_Task_: Please repeat exactly the lines from the one containing "Task: Open the 政策法规 menu item" to the end of the entries below, both included, and omit all pictures.
START Data records
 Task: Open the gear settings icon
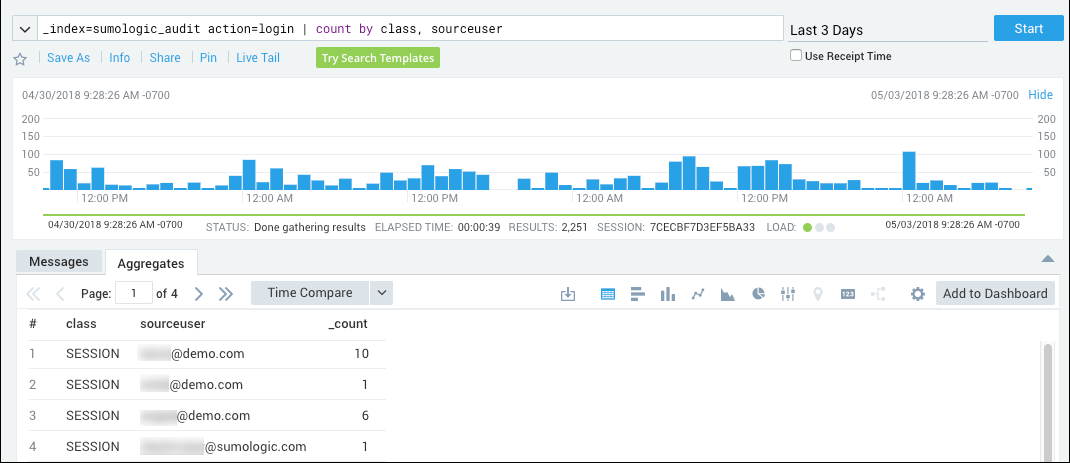point(917,294)
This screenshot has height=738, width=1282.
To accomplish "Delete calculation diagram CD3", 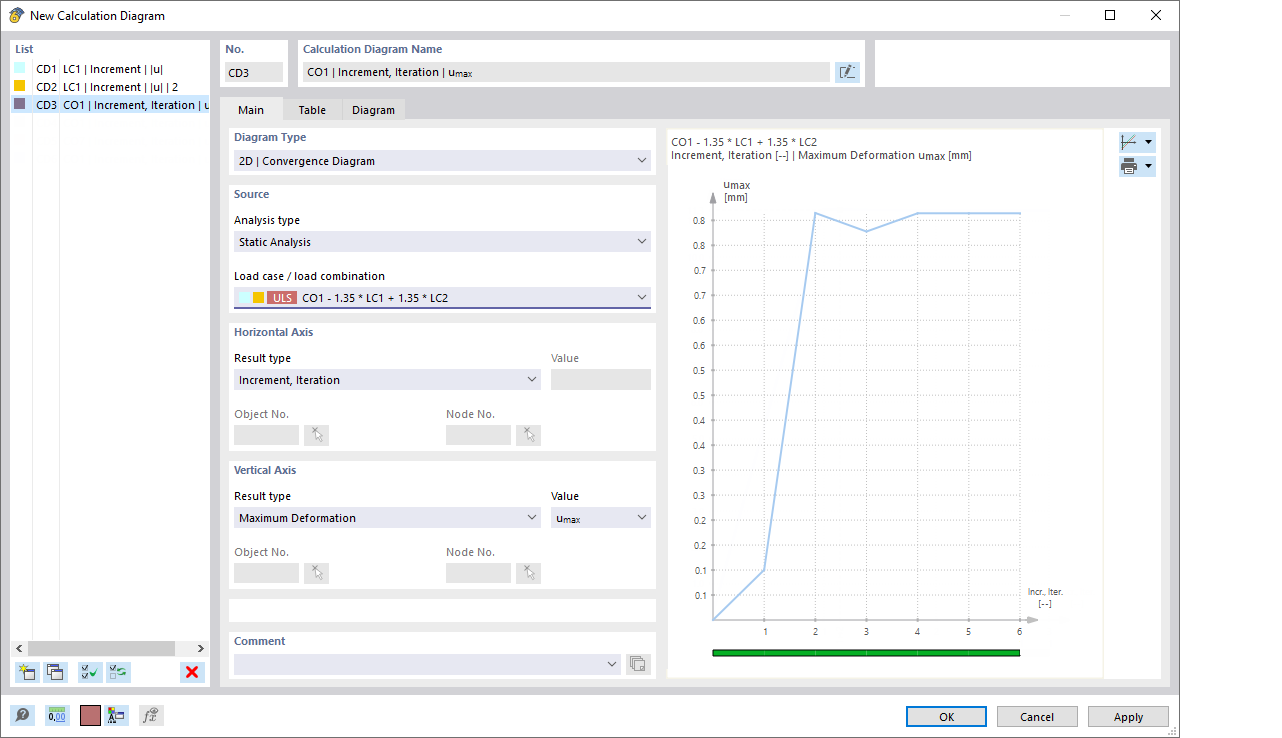I will [191, 672].
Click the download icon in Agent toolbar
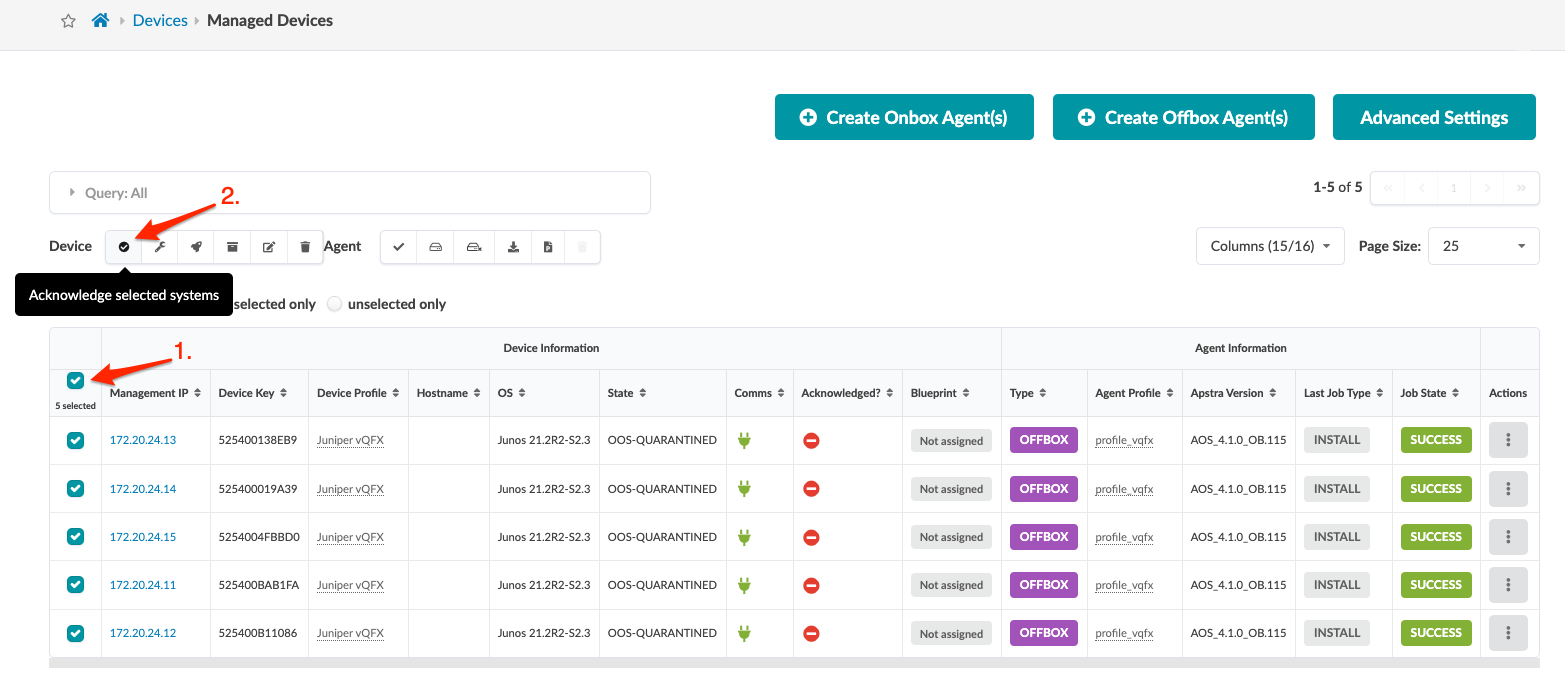 [513, 247]
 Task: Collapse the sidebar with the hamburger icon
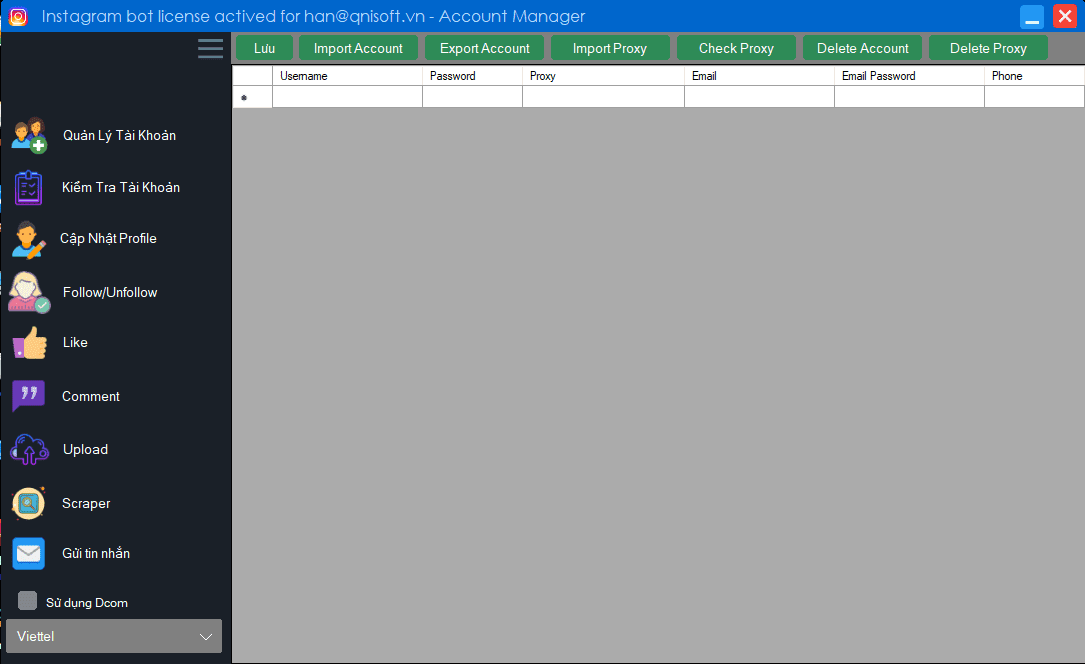tap(210, 49)
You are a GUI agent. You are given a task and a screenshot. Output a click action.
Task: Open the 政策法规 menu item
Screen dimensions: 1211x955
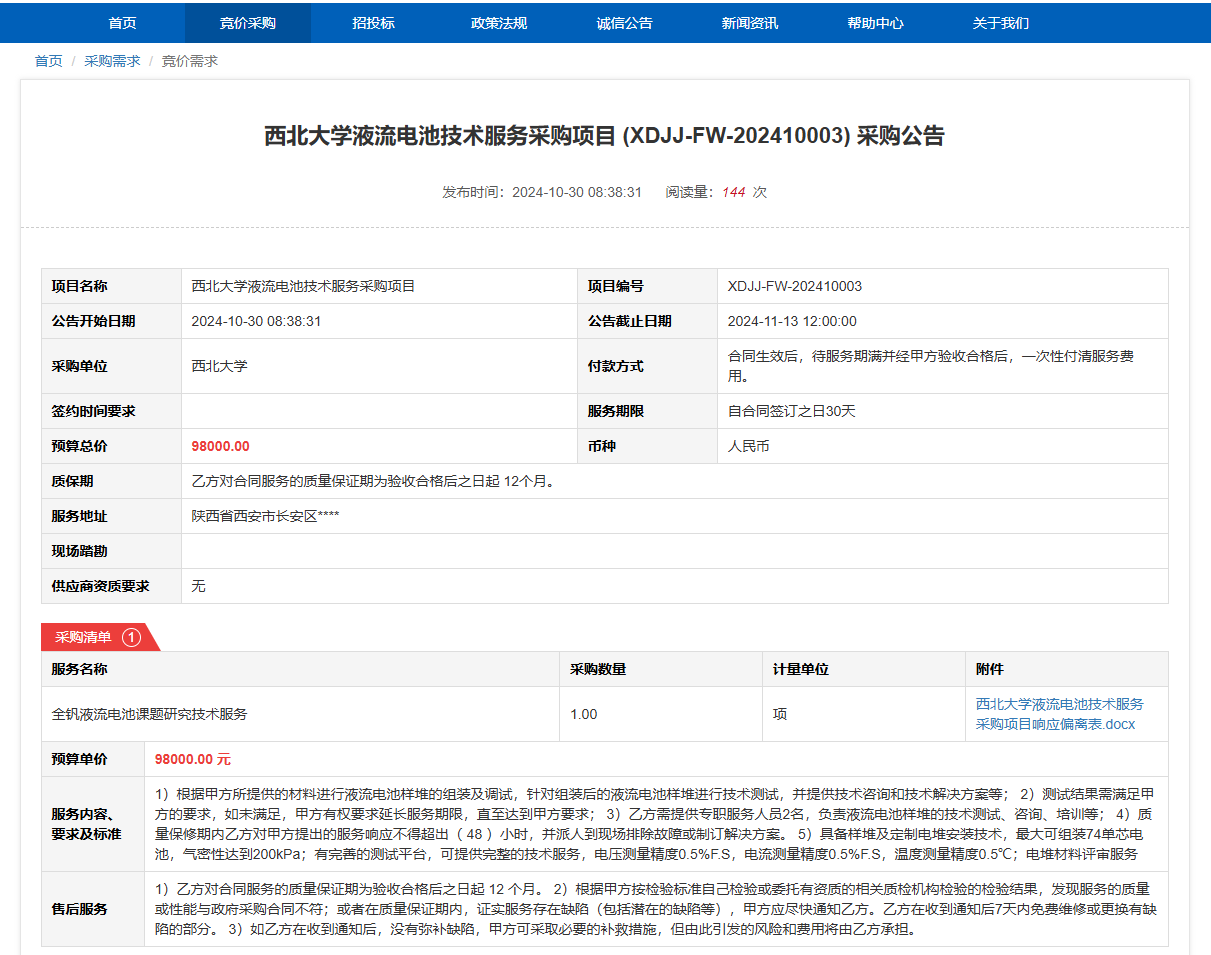[x=498, y=23]
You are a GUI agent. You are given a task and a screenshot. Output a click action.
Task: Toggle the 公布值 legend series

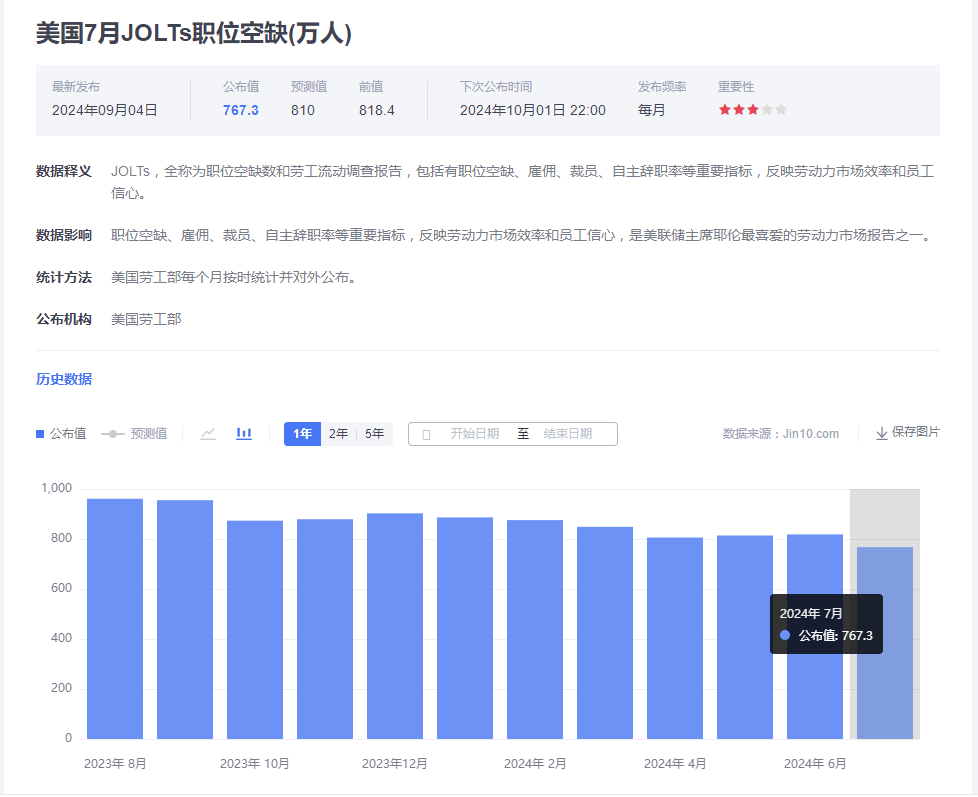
END Data records
_Output below_:
Task: Open the 政策法规 menu item
Screen dimensions: 1211x955
[x=498, y=23]
You are a GUI agent. You are given a task and a screenshot. Output a click action.
Task: Toggle the 公布值 legend series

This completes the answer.